> _What the task asks_
At the line containing "Image resolution: width=474", begin an exact copy of the lines below and continue through the final one, with no pictures.

> _Supplied records_
——————

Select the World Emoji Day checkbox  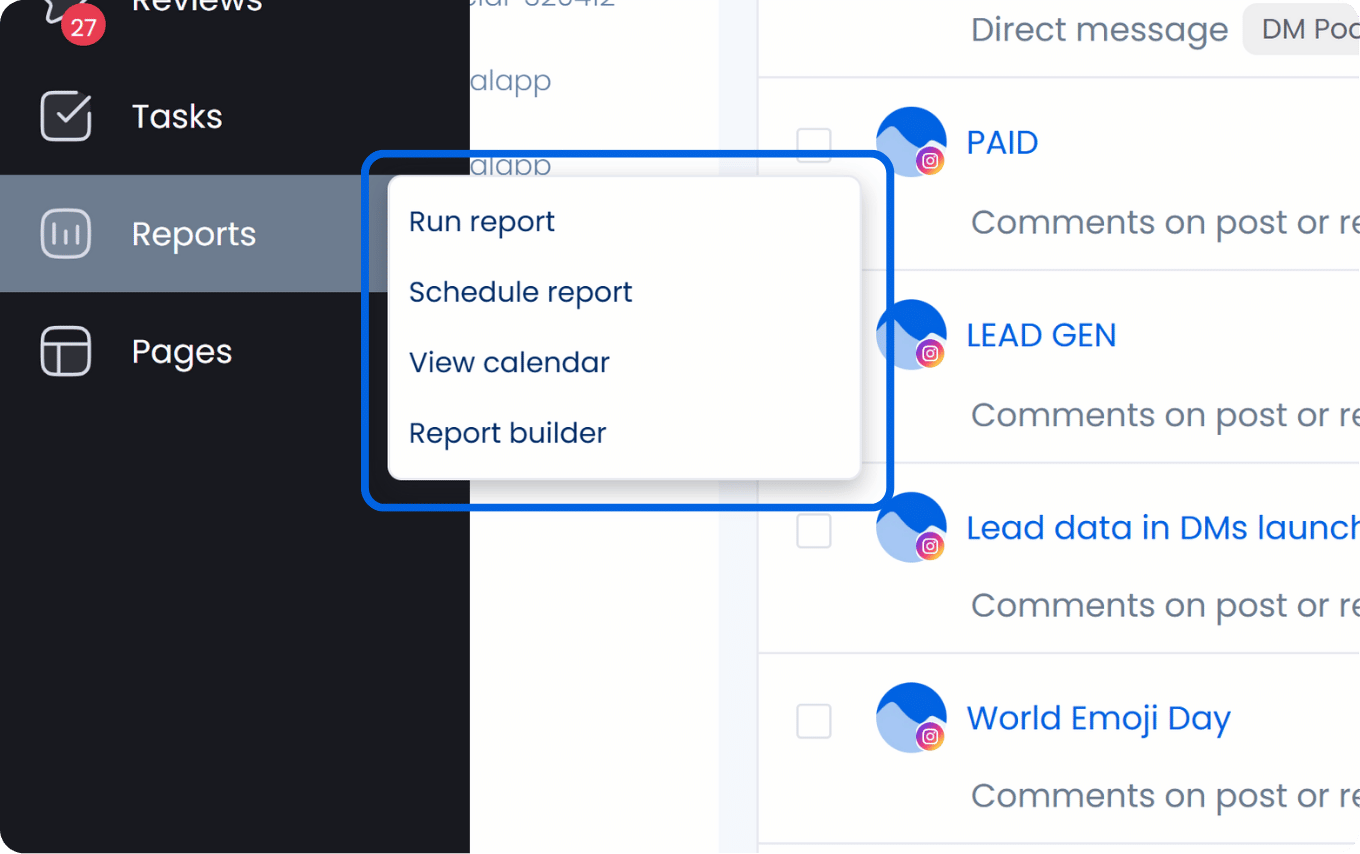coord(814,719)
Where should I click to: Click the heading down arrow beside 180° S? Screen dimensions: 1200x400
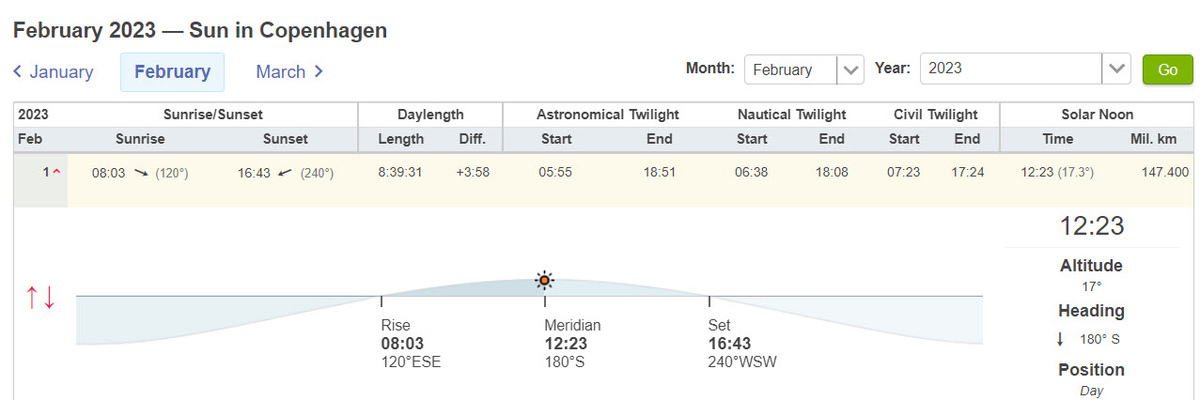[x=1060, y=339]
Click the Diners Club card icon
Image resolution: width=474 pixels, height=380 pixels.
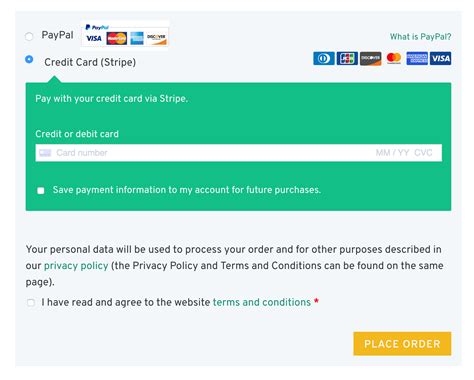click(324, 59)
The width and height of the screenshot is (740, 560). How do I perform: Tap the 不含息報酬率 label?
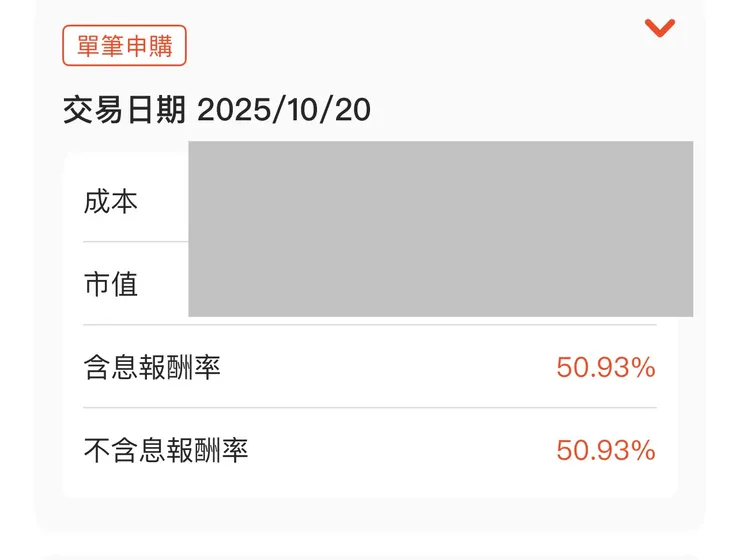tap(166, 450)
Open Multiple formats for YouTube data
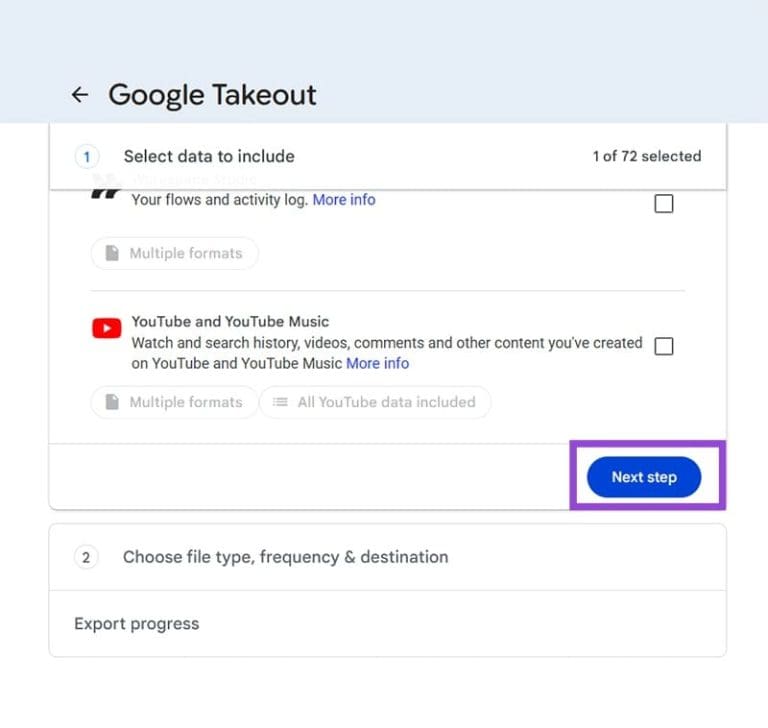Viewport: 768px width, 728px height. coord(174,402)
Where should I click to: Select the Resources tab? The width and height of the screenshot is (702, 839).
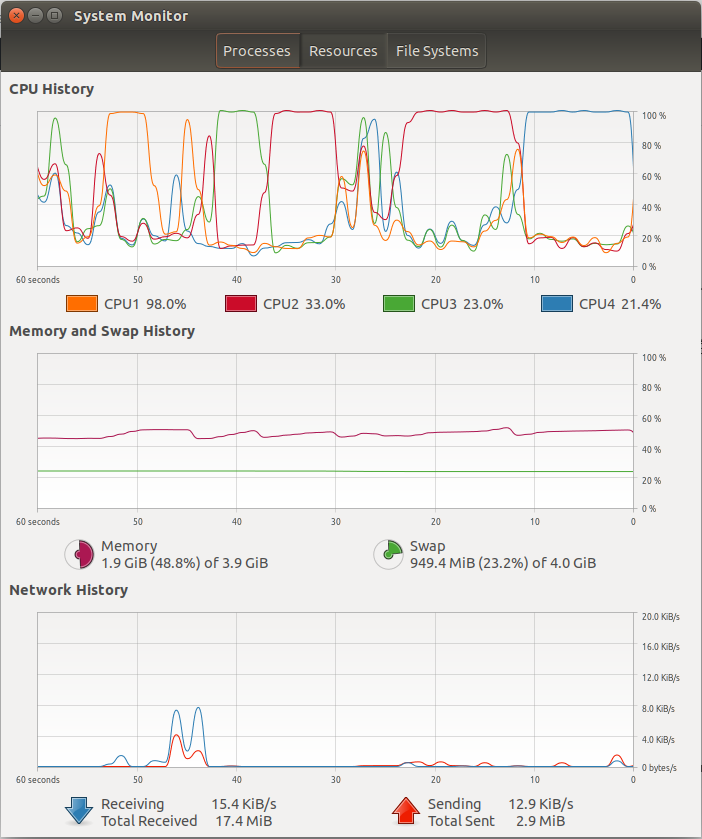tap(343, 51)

——————

> _Task output_
Image resolution: width=474 pixels, height=380 pixels.
click(324, 59)
The width and height of the screenshot is (740, 560). How do I perform: Tap the 不含息報酬率 label?
tap(166, 450)
Open Multiple formats for YouTube data
Viewport: 768px width, 728px height. coord(174,402)
Where should I click to: Select the Resources tab? The width and height of the screenshot is (702, 839).
tap(343, 51)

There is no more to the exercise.